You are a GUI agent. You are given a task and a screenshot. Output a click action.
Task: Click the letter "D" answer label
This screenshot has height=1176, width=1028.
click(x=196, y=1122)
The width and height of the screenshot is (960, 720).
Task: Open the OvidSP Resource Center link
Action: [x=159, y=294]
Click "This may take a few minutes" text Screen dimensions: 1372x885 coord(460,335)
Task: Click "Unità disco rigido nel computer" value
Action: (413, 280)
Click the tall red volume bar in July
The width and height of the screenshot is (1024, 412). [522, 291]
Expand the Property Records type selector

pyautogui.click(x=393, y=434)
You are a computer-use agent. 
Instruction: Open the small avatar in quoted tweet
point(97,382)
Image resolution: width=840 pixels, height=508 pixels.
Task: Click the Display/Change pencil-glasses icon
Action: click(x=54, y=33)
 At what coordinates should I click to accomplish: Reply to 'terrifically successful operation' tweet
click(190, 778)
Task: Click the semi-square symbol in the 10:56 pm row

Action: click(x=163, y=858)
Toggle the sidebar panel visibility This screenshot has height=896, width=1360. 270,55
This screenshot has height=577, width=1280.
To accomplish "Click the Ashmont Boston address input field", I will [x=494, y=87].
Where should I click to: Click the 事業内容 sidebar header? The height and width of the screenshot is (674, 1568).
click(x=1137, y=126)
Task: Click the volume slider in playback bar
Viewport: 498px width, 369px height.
□ □ □
Activity | Print exactly, and only, the lines of the material above that run from the one containing "Task: Click the volume slider in playback bar" through its last line.

Completed task |
Task: Click the volume slider in playback bar
Viewport: 498px width, 369px height.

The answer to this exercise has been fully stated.